In Stoneybatter, constituents brought up the Eighth Amendment 25 times, he says.
Though his manifesto isn’t published yet, he’d like to see a referendum on the issue, and for it to be defined in a clear and meticulous way.
If he makes it to the Dáil, he’d also like to see water charges abolished and a better system of childcare for families.
I ask what issue is most pressing to him. He can’t pick just one.
“I’d be here all night talking about them, but I have laryngitis,” he gripes, seemingly glad the night’s canvass has come to an end. Though it sounds like his has more work to do at home.

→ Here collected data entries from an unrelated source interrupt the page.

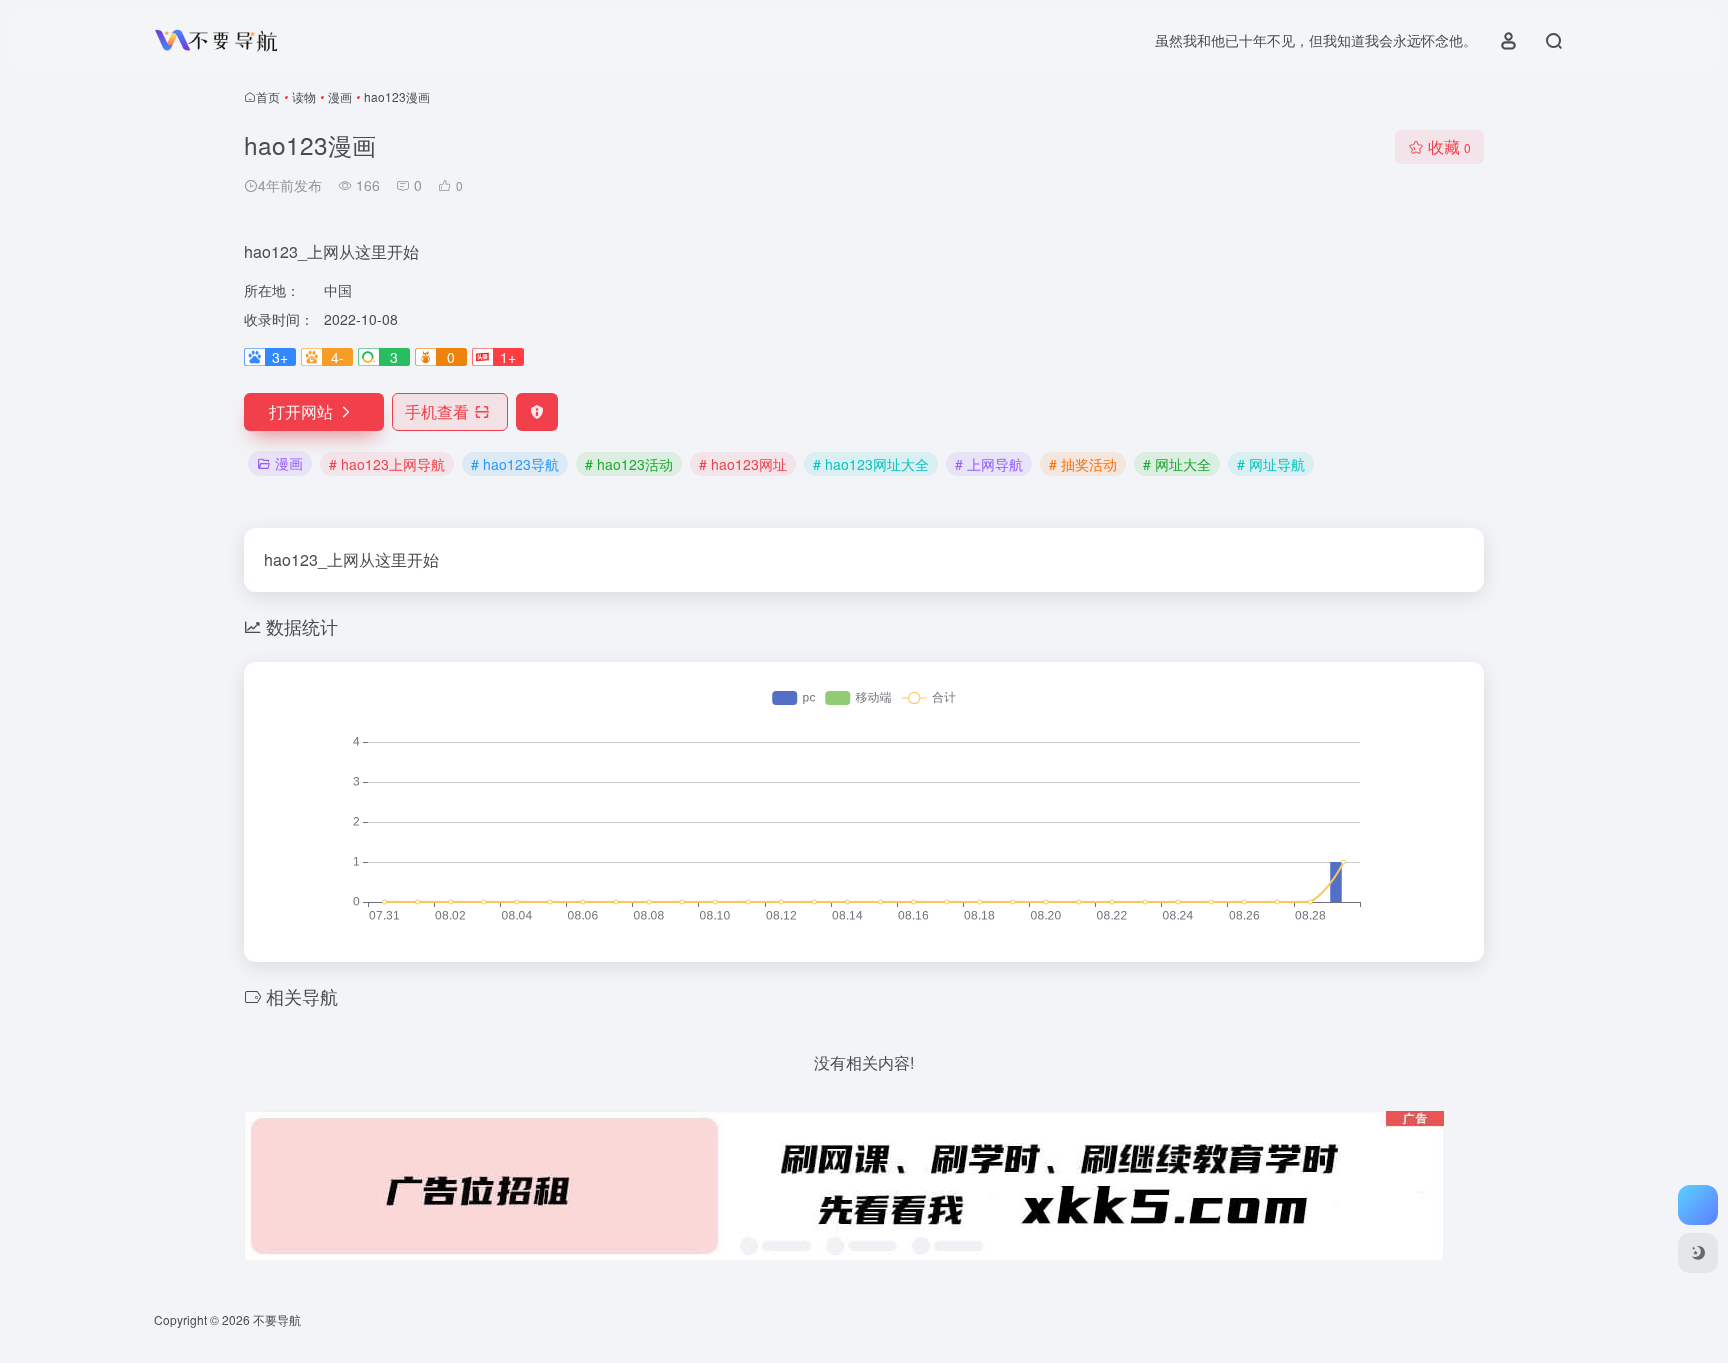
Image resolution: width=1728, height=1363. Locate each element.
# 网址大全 (1177, 464)
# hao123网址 (743, 464)
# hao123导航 (515, 464)
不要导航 (277, 1319)
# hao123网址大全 (871, 464)
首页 (268, 96)
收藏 (1449, 146)
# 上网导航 (989, 464)
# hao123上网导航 (387, 464)
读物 (304, 96)
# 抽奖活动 (1083, 464)
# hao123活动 (629, 464)
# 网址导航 (1271, 464)
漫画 (340, 96)
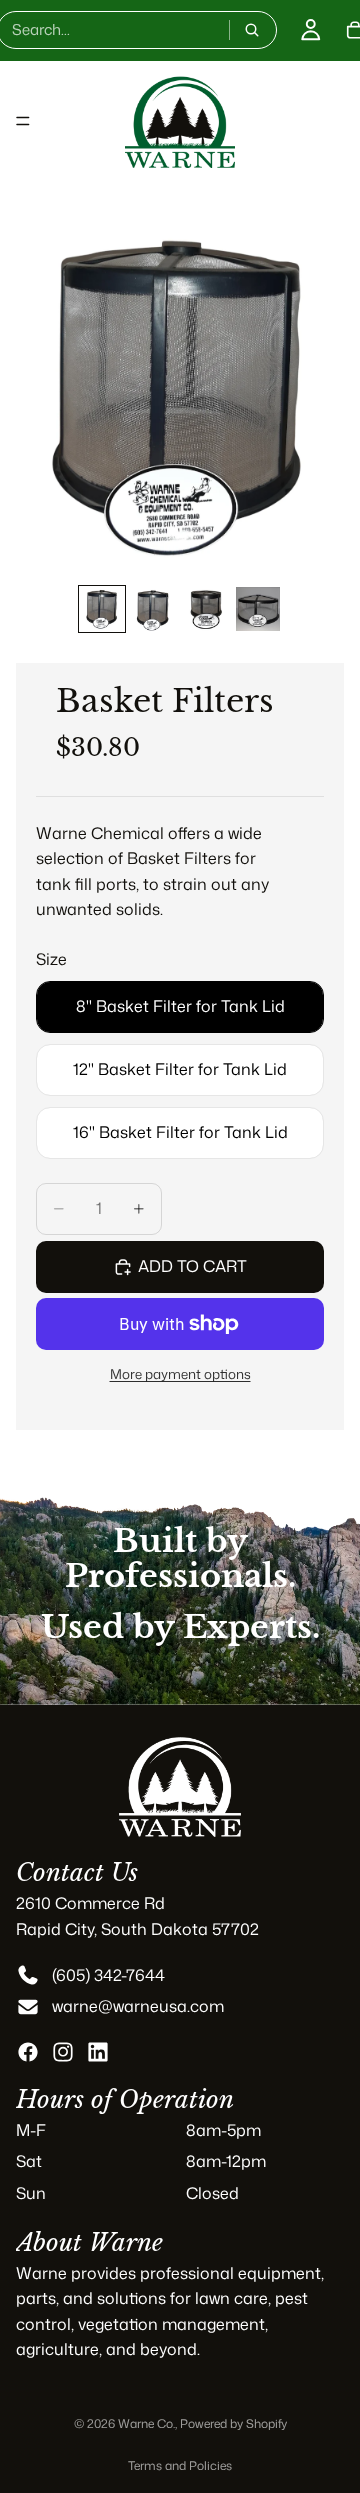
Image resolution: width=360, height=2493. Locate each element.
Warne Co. (146, 2423)
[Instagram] (63, 2052)
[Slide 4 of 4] (258, 609)
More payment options (180, 1373)
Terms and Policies (180, 2465)
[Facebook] (28, 2052)
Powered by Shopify (233, 2423)
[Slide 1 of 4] (102, 609)
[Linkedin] (98, 2052)
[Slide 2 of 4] (154, 609)
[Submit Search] (252, 30)
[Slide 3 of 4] (206, 609)
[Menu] (23, 121)
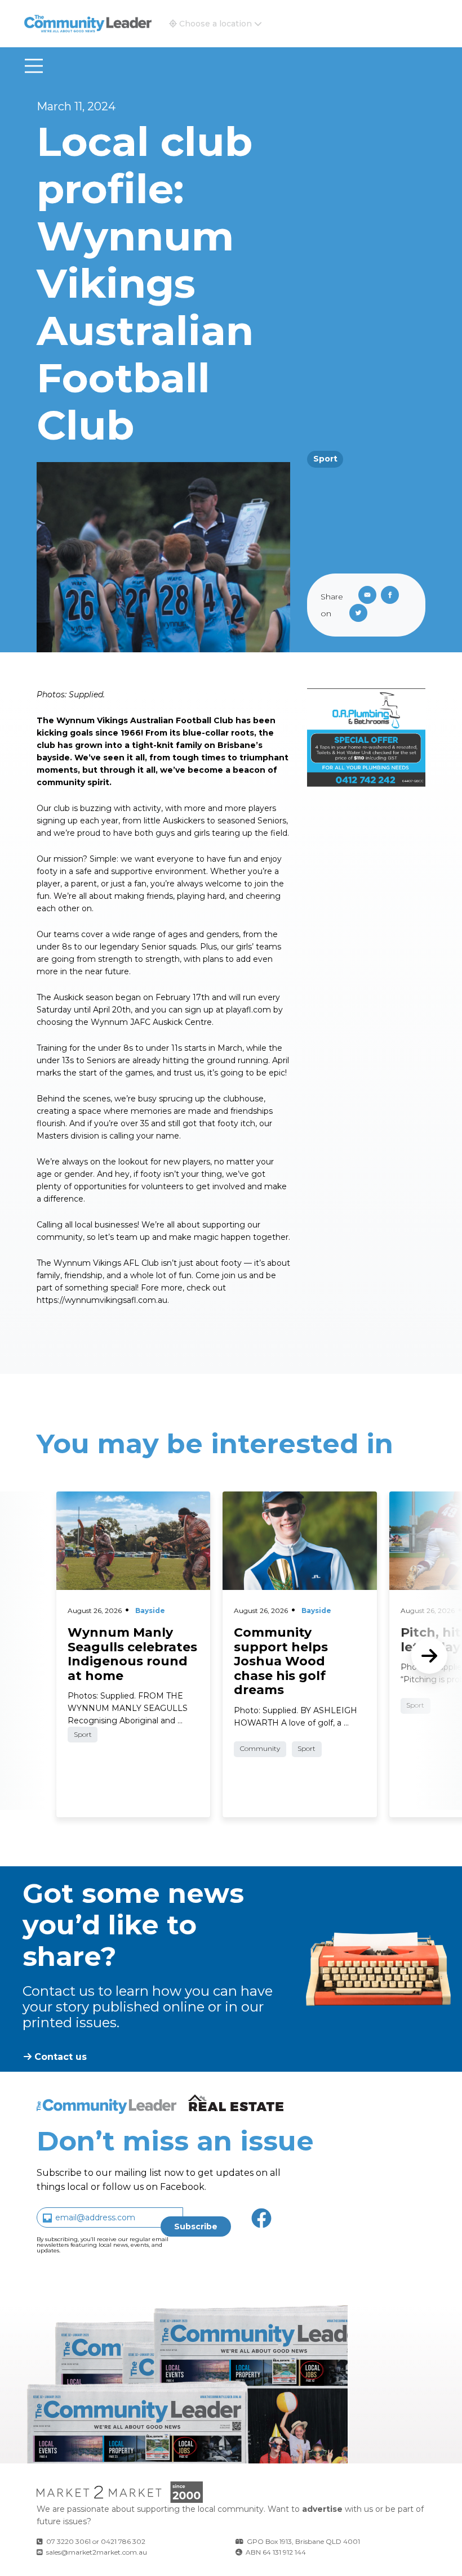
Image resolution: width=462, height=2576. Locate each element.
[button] (215, 23)
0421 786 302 (123, 2541)
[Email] (365, 596)
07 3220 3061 (68, 2541)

“This is his year to be elected,” says Terry Fagan.
But the question is, why hasn’t Burke won a seat before now? “Some people have short memories,” says Teresa Brady.
Or perhaps, it’s that competition in the constituency is stiff. After all, fourteen candidates are all hoping for success later this month.
If Paddy Power’s odds are anything to go by, Burke will be competing with independent Maureen O’Sullivan for the third and final seat in Dublin Central.
As the late TD Tony Gregory’s director of elections, she took over his seat after winning a by-election in 2009, and was re-elected in 2011.
A recent article in the Sunday Times reported that Gregory’s brother, Noel, pulled his support from O’Sullivan and is now backing Burke. O’Sullivan doesn’t understand why.
Burke won’t say much about this. “[Noel] was out canvassing with us last week,” he says.
This, among other things, may sway some votes in his favour. Maybe this will be the year.